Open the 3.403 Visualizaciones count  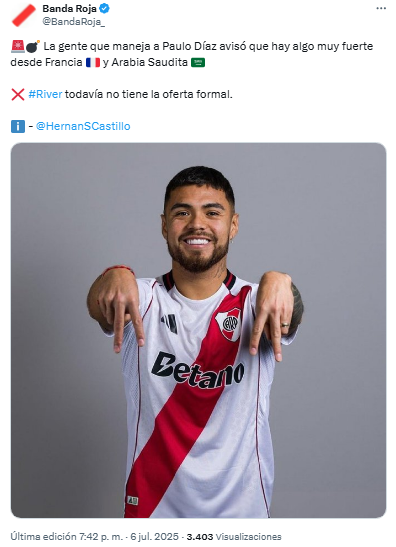pyautogui.click(x=234, y=536)
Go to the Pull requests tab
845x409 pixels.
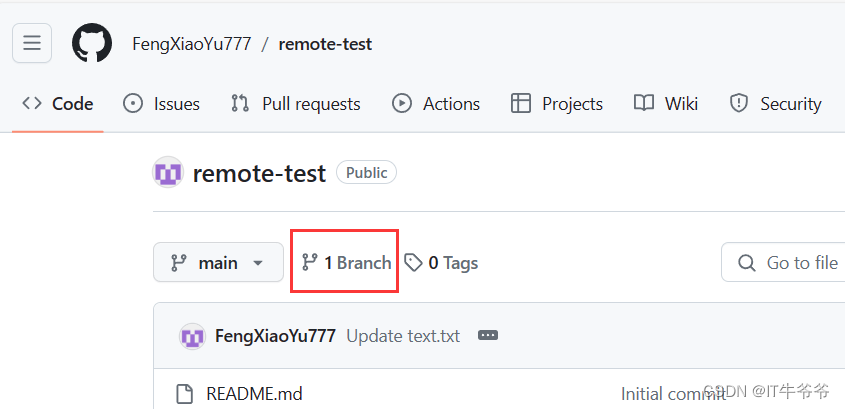coord(296,103)
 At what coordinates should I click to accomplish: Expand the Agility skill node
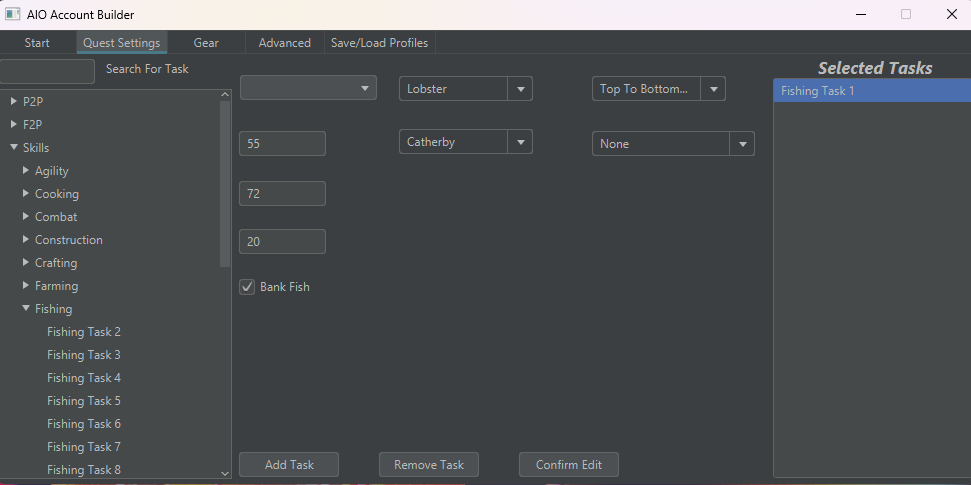26,170
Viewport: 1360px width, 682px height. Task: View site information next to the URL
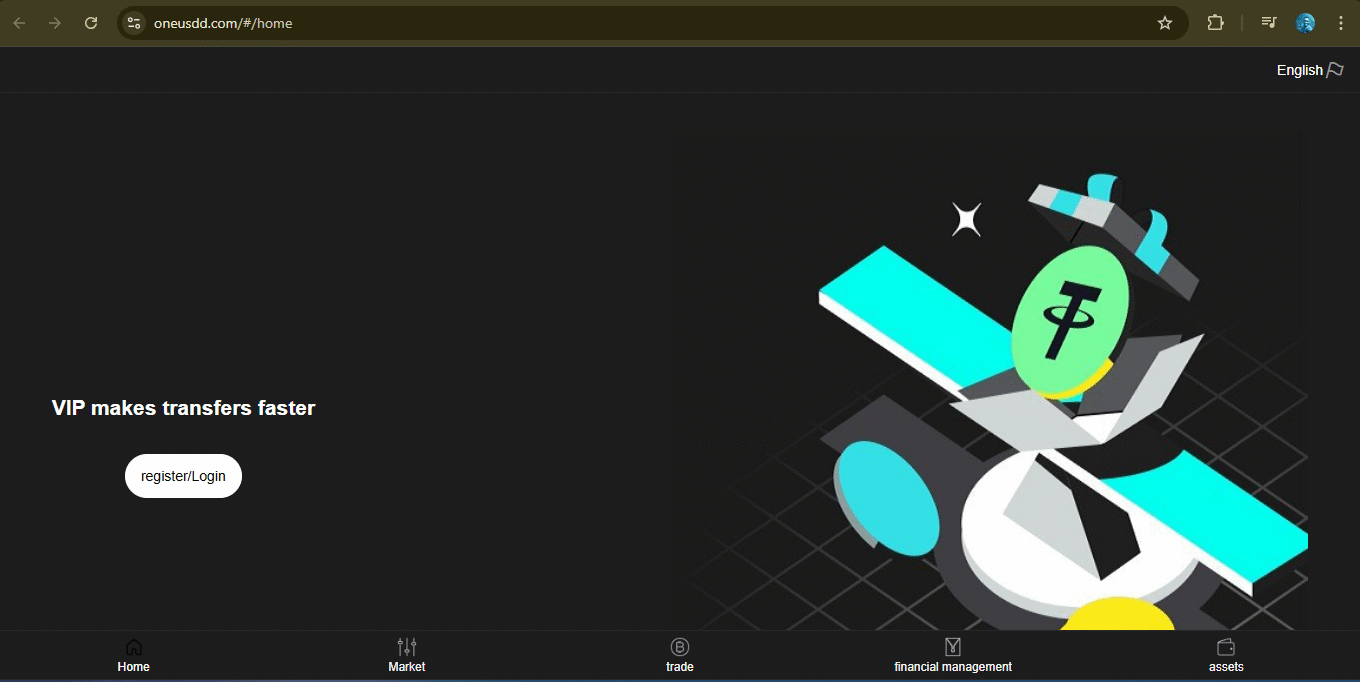click(135, 23)
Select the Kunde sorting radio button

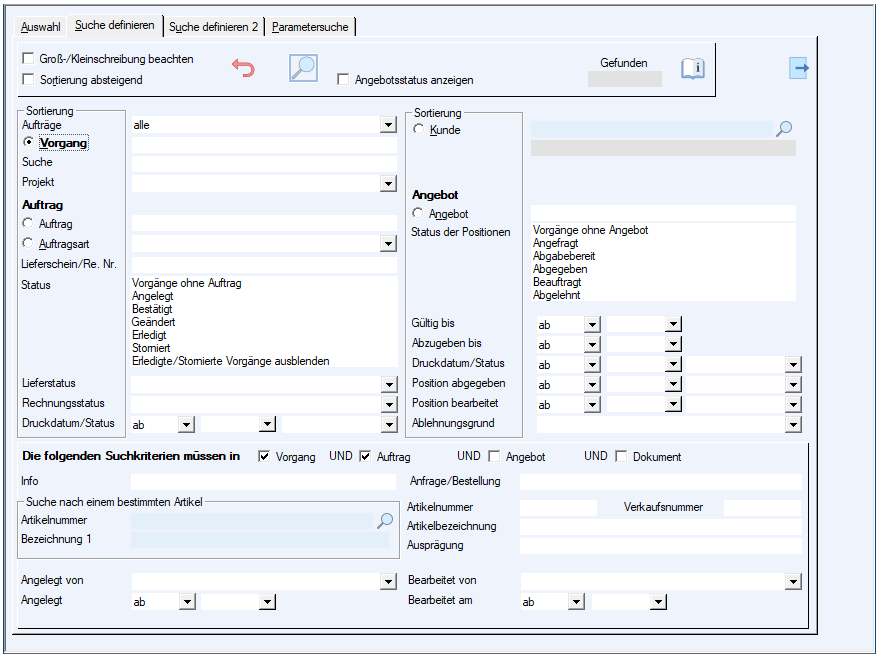pyautogui.click(x=419, y=130)
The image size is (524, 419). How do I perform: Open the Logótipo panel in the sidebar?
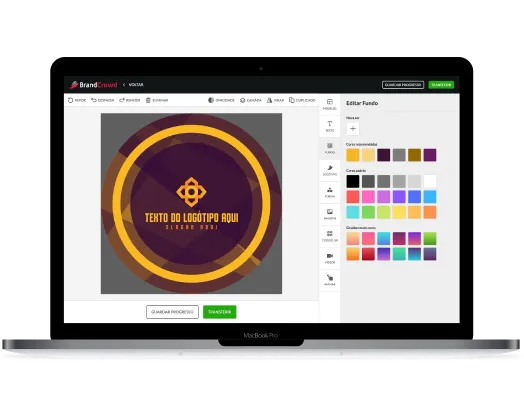pyautogui.click(x=330, y=170)
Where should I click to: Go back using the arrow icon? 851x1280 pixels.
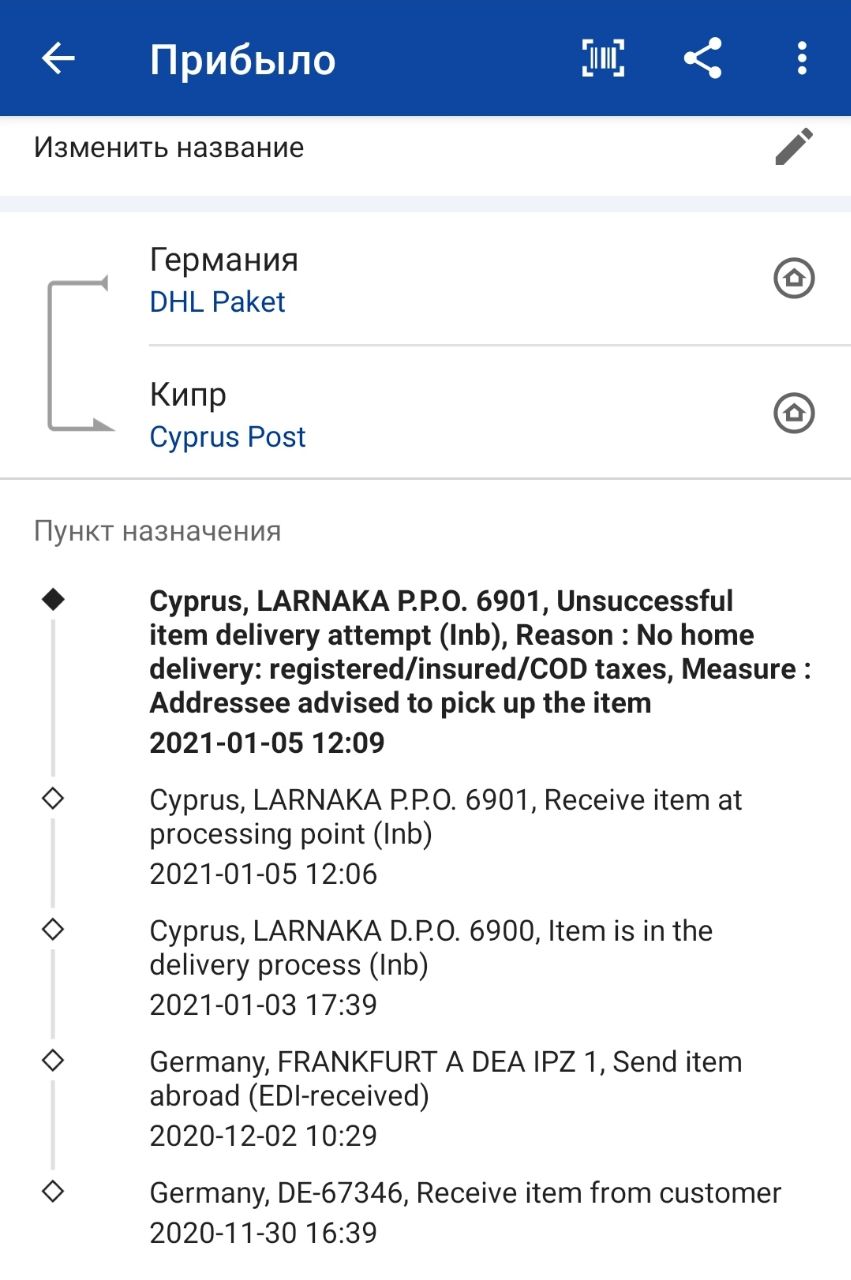[x=58, y=59]
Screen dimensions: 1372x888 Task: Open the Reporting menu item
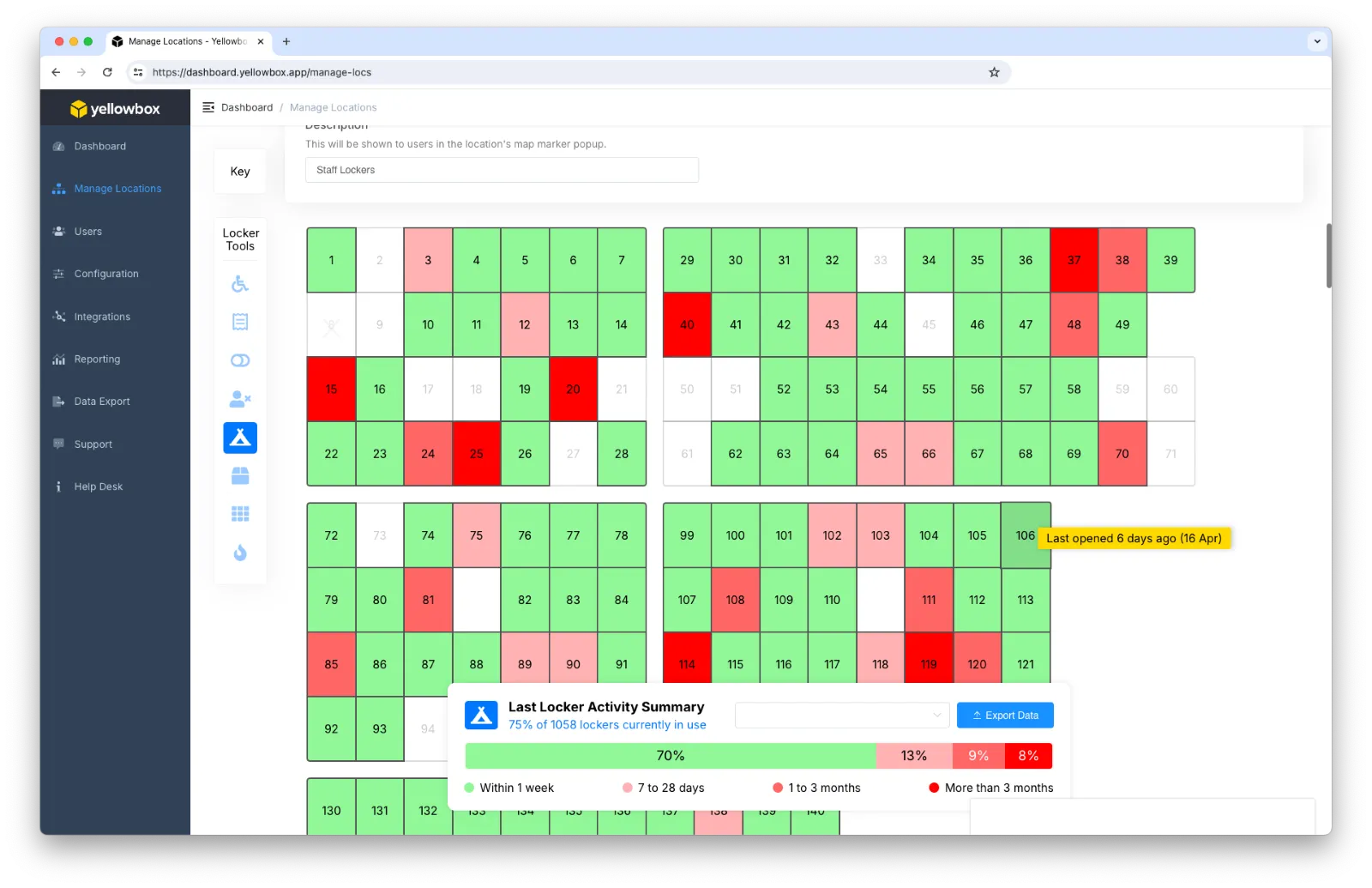97,359
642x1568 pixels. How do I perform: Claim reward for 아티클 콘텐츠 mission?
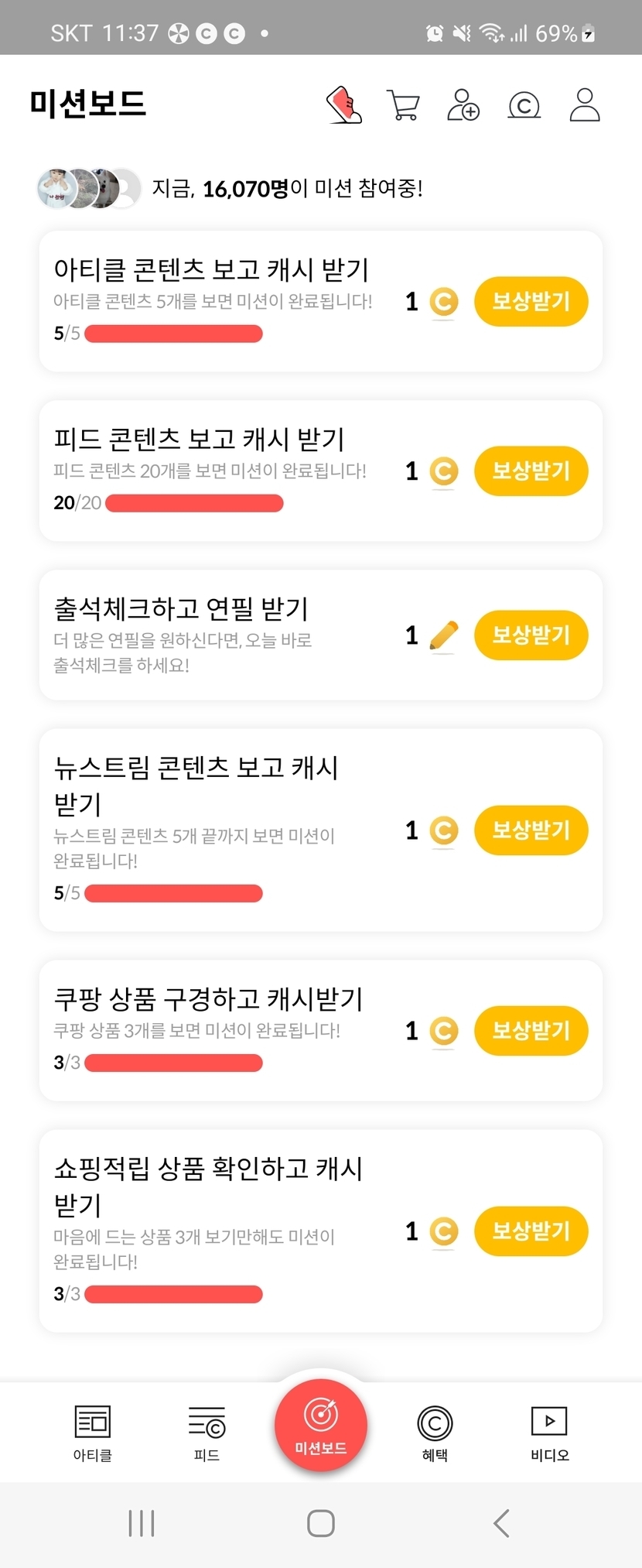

**What you are asked to do**.
Only the lines from the one with "Where should I" through the end of the listing should be transcribed, exactly and without pictures.

**Reply**.
Where should I click to: Go back using the arrow icon? 851x1280 pixels.
[x=58, y=59]
Screen dimensions: 1372x888 Task: Open the Reporting menu item
97,359
642x1568 pixels. How do I perform: Claim reward for 아티클 콘텐츠 mission?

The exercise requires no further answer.